Locsin was referring to the UN rights experts who have repeatedly called for an independent investigation into drug war killings in the Philippines.
Locsin’s statement comes after Senator Imee Marcos asked him about the recent resolution adopted by the United Nations Human Rights Council (UNHRC) offering “technical assistance and capacity-building” to the Philippines in a bid to address killings and human rights violations in the country.
“..It is not in our interest to let these things happen if they happen perhaps we use the metaphor: We are cleaning with a dirty broom. We all have experience in that. There have been mistakes in the beginning but I said what we need is technical help,” Locsin said.
“What we need is technical cooperation…Perhaps instead of naming and shaming, especially without evidence, why don’t we help?…Do you think it is in our interest to fight drugs if we are really bad people?,” he added.
“If we are bad people we would promote drugs the way it is happening in certain central American countries. Now we are fighting the most lucrative business in the world,” he added.
Further, the DFA secretary said the Philippines would need to do its part in capacitating the country to address the drug problem.
“We need to do our part.
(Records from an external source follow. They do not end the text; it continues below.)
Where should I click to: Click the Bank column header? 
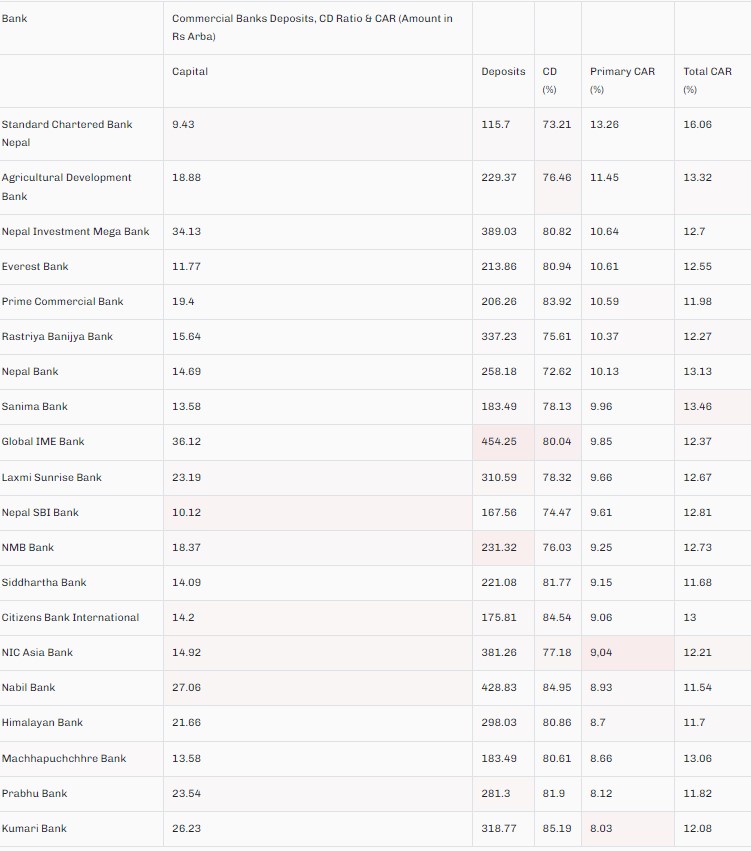tap(15, 19)
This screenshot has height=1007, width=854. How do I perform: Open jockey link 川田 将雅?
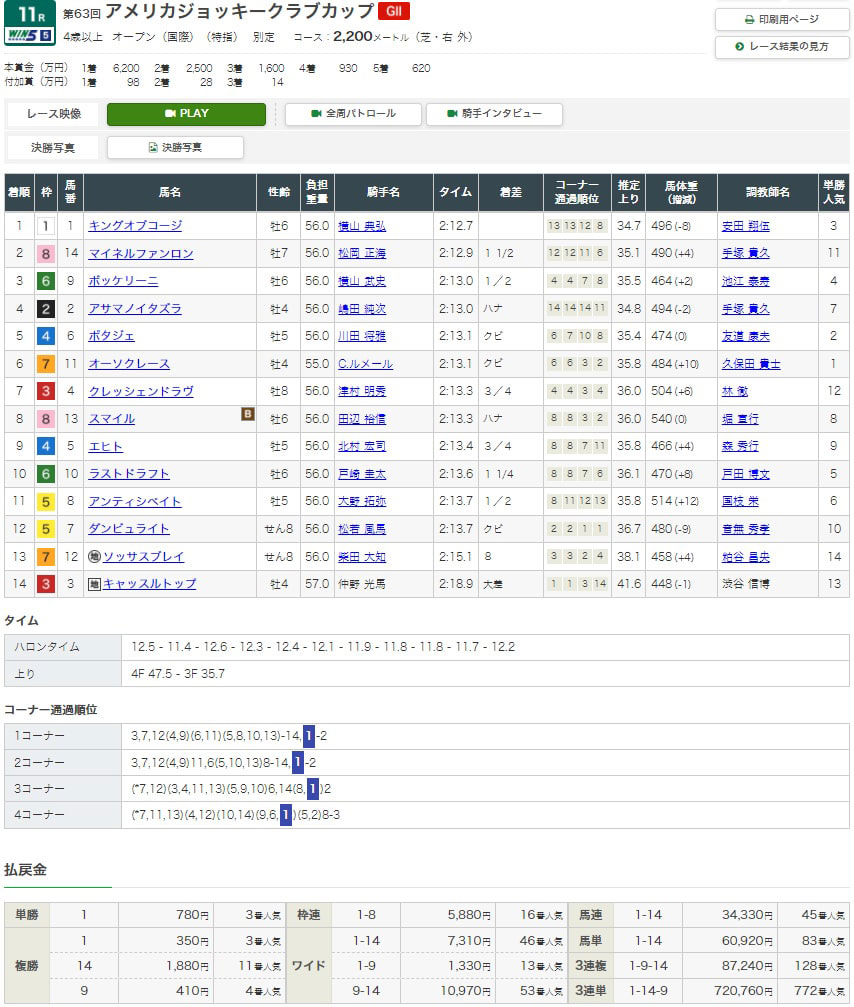[x=362, y=336]
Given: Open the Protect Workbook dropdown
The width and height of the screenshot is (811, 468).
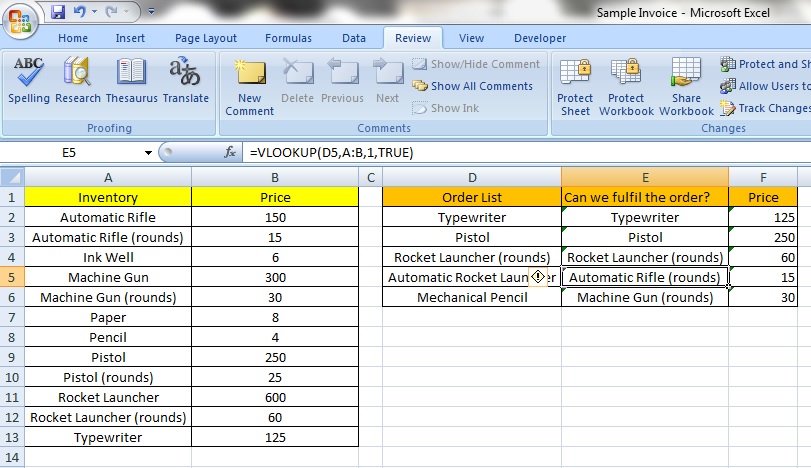Looking at the screenshot, I should (x=626, y=85).
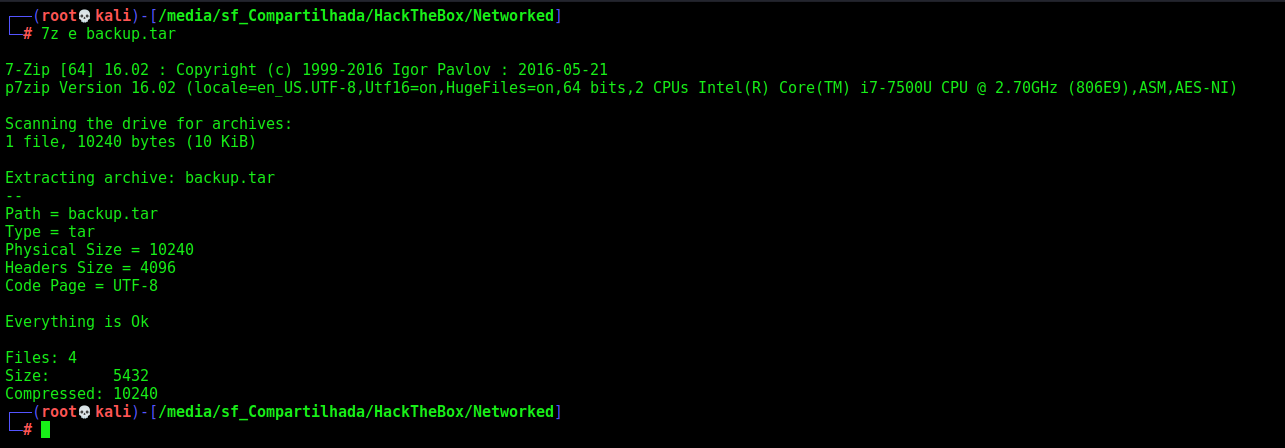Click the 'Extracting archive: backup.tar' line

coord(140,178)
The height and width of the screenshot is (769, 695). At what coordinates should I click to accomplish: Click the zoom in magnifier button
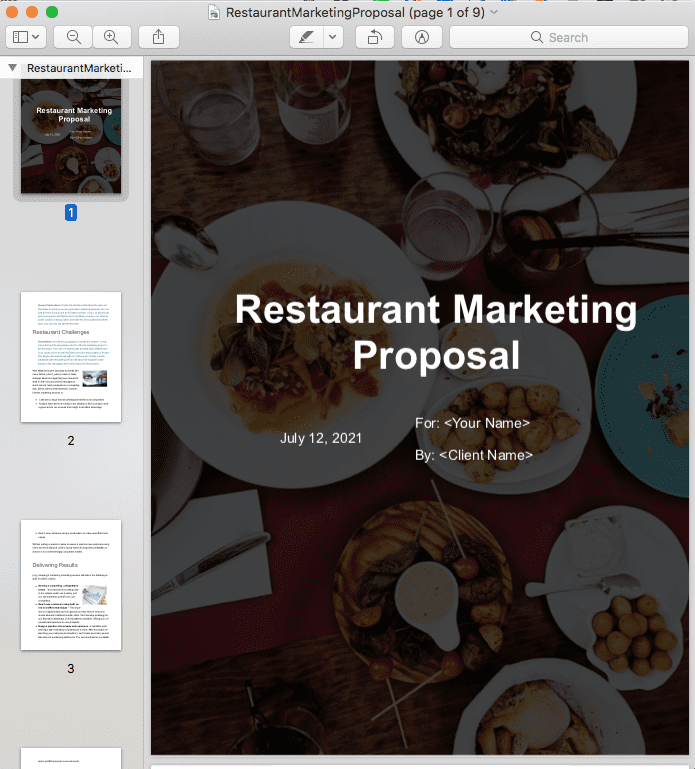coord(111,37)
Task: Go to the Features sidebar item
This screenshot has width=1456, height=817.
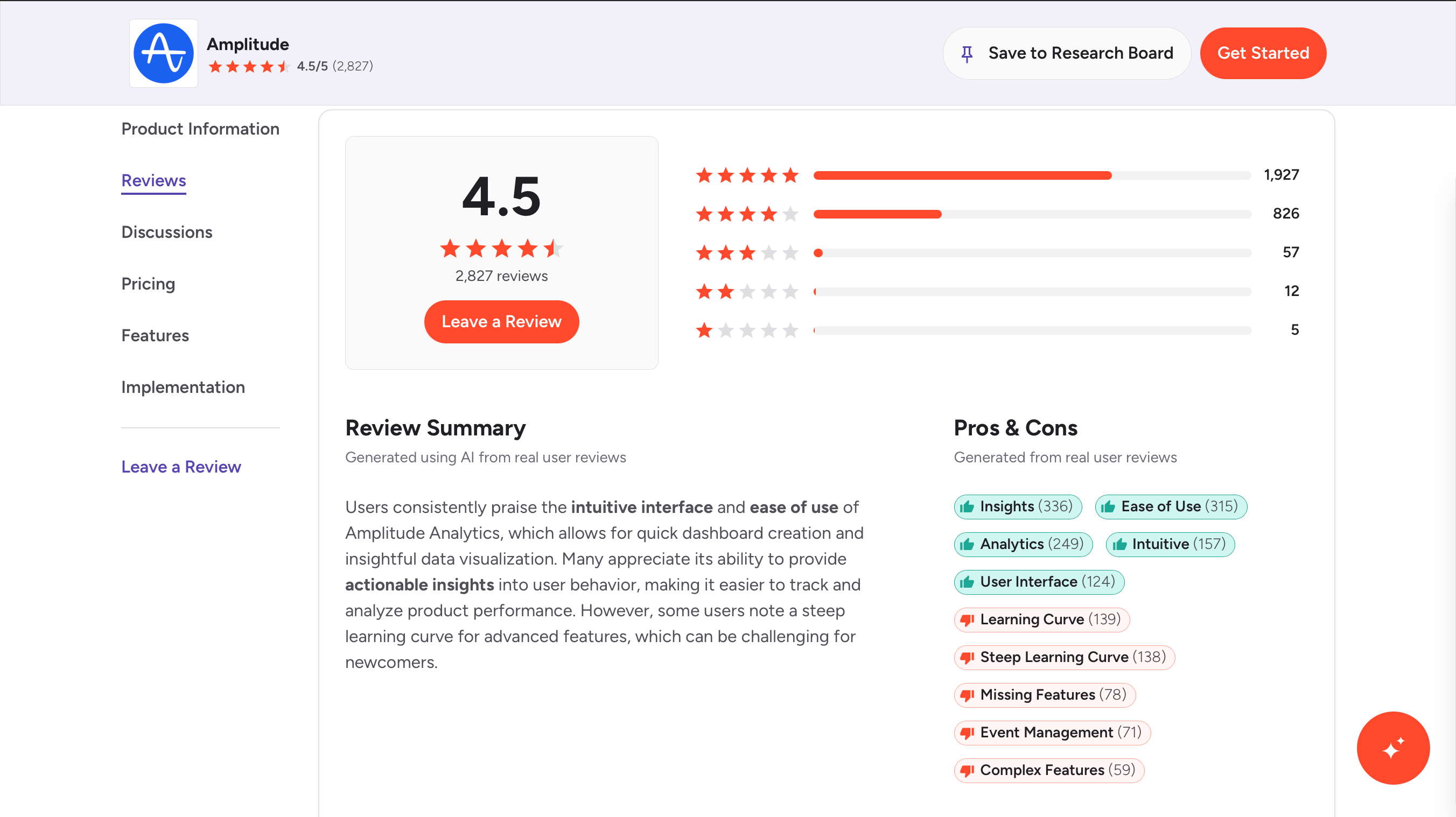Action: tap(155, 336)
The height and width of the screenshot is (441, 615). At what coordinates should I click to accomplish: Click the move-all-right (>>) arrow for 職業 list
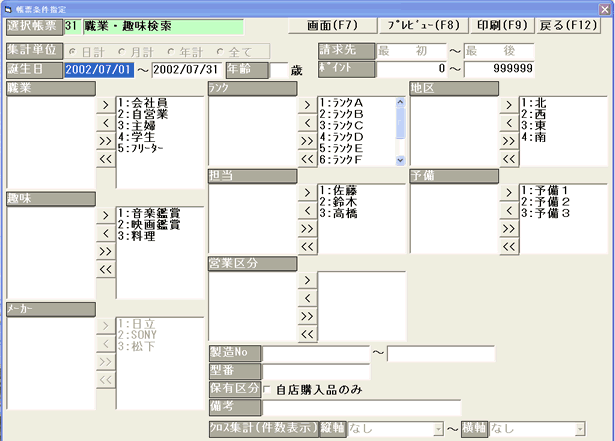[x=105, y=141]
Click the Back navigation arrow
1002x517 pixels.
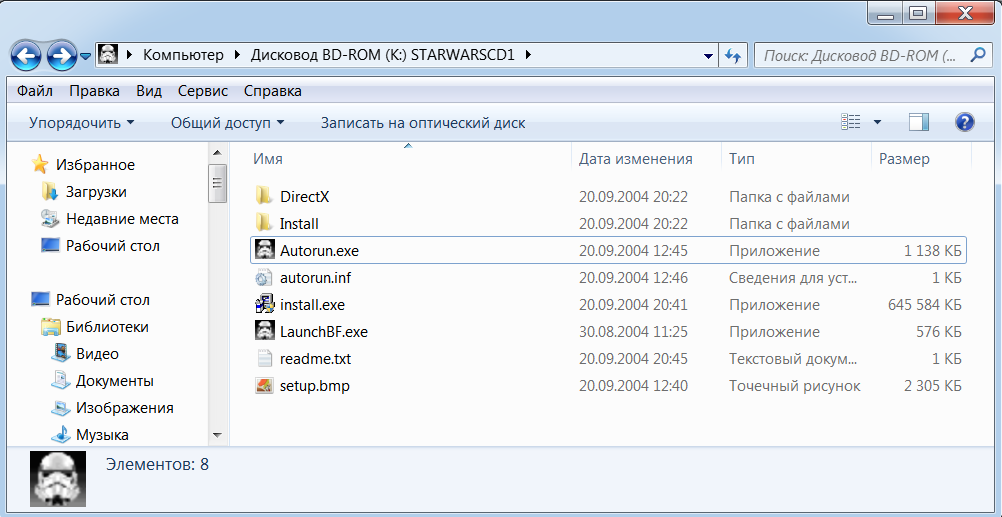27,55
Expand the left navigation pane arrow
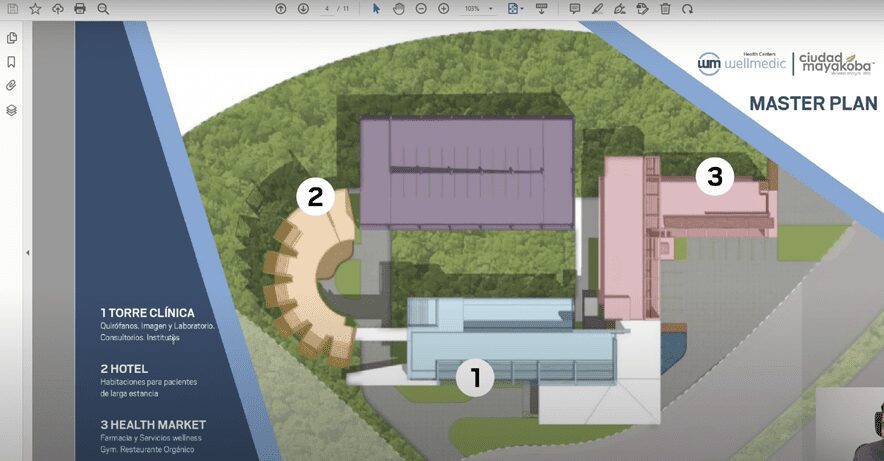Viewport: 884px width, 461px height. pos(27,253)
We’re gonna have to do our part,” he said.
“We’re gonna have to cooperate in getting the capacity to address the drug problem,” he added.
Stopping short of an actual investigation, the UNHRC resolution also recognized government initiatives to address human rights violations under the administration’s war against illegal drugs.
Further, the resolution urged member states of the UN to “encourage and support technical cooperation” between the Philippine government and the Office of the United Nations High Commissioner for Human Rights (OHCHR)
Last June, the OHCHR released a damning report which flagged, among others, a “near impunity” in the government’s handling of drug war killings.